The prominent downtown office building was built by William P. Callahan, an Irish immigrant who became a prominent banker and manufacturer in the Gem City.
As a young man, Dayton poet Paul Laurence Dunbar worked as an elevator operator in the building crafting poetry from observations he made about the riders he took from the ground floor to the clock tower.
The building was razed in 1978 to make way for a modern building, today called the PNC building, designed by famed architect I.M. Pei.
Steele High School
Steele High School, reminiscent of a castle as it loomed over Main and Monument streets, was built in 1894 and served as Dayton’s earliest high school.
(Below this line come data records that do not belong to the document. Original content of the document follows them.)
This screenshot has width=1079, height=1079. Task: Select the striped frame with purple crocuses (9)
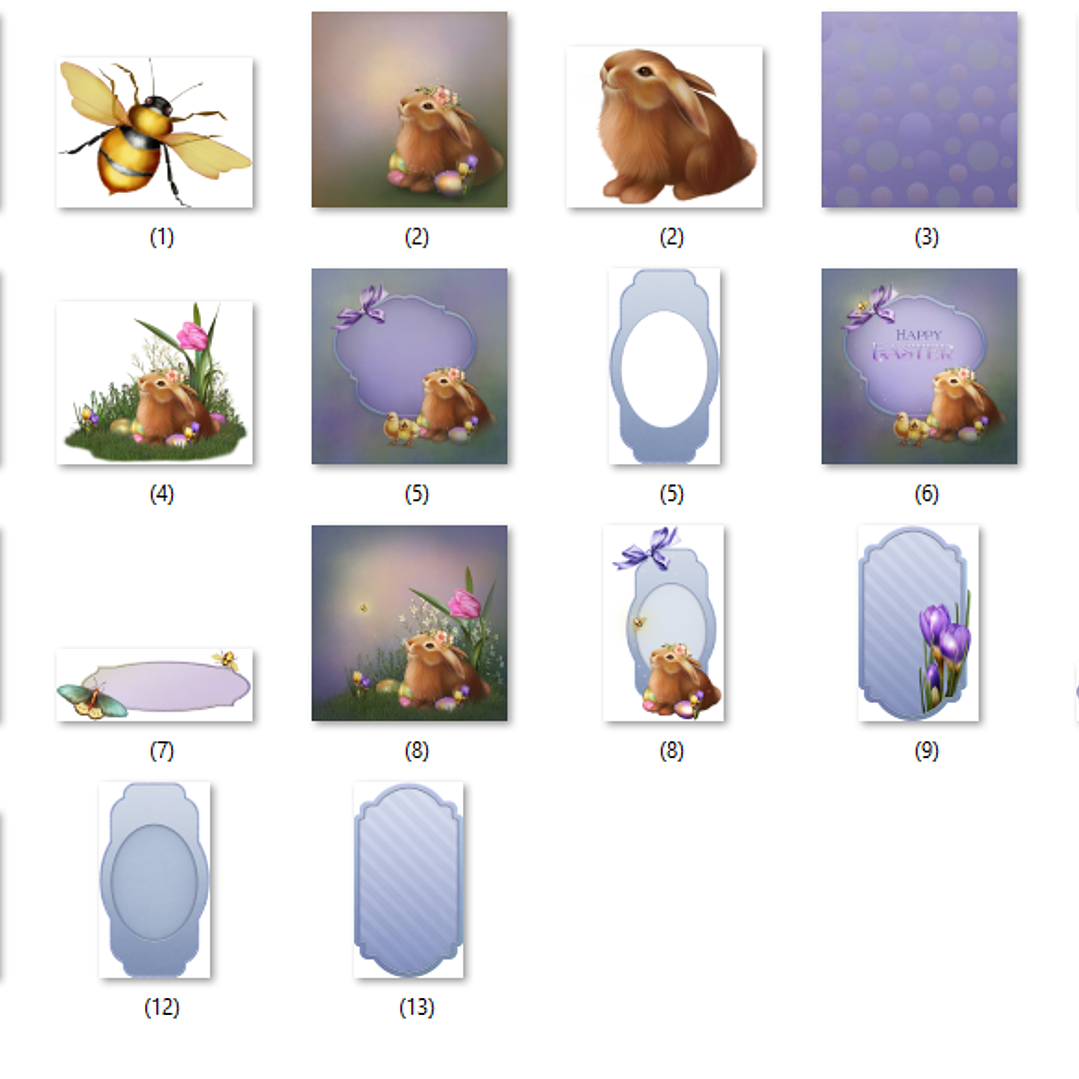pyautogui.click(x=918, y=623)
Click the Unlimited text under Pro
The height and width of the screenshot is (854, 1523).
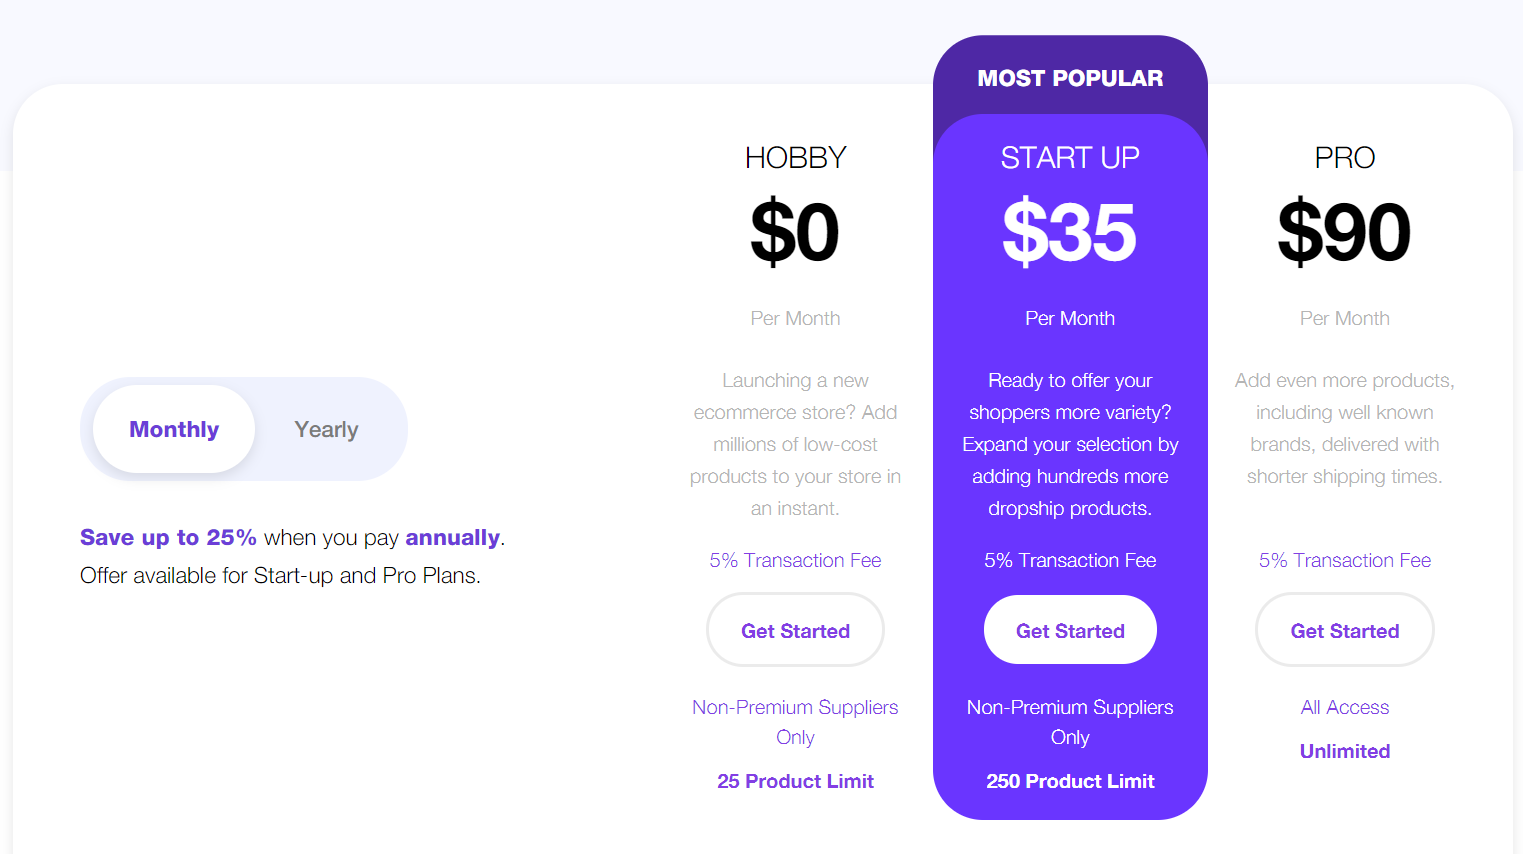[1344, 751]
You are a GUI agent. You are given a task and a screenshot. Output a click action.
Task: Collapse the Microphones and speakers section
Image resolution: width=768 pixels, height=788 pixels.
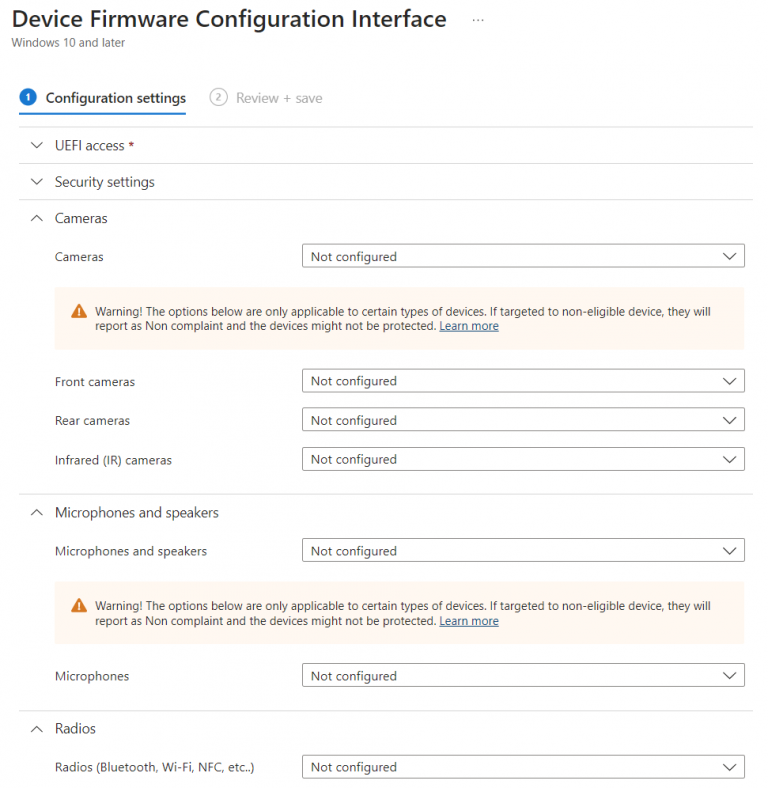37,513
The Romanesque style structure was named after Robert Steele, a Dayton educator.
The structure was razed in 1955 to make room for a Rike’s parking garage. Today the CareSource building stands in place of the high school.
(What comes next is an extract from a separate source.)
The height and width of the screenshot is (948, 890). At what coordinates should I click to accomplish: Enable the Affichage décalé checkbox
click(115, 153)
A seven-story clock tower rose over the skyline at Sixth and Ludlow streets marking Union Station.
Described as a “handsome palace” when it was dedicated in 1900, as many as 66 passenger trains served Dayton on a daily basis for the first 30 years, according to the Dayton Railway Historical Society website.
Fewer people across the country rode the rails in the 1960s, which was the starting point for the downsizing of the station. Over the next two decades, Union Station was demolished bit by bit. The last passenger train left the station in 1979.
The ‘New’ Courthouse
Two court houses, standing side by side, encompassed a block of downtown Dayton for many years.
Today the Old Courthouse still stands at Main and Third streets but a larger courthouse, completed in 1884, used to take up the space next to it.
Abandoned by Common Pleas Court in 1966, it was demolished in 1972.
Today the location of the former building is Courthouse Square, a popular downtown spot for live entertainment, food trucks and community gatherings
A permanent location for Dayton’s library, purchased by Daniel Cooper in 1808, was selected for the city.
A Gothic-style building was constructed made out of Dayton limestone with Marquette red sandstone trimmings, and was “rated as the largest and best building in the state of Ohio devoted exclusively to library purposes,” when it opened in 1888, according to the Dayton Metro Library narrative.
That first library at Cooper Park gave way to a new contemporary building when ground was broken in 1960 for expansion and modernization.
The new Main Library, with four times the public space of the old building, opened again in Cooper Park.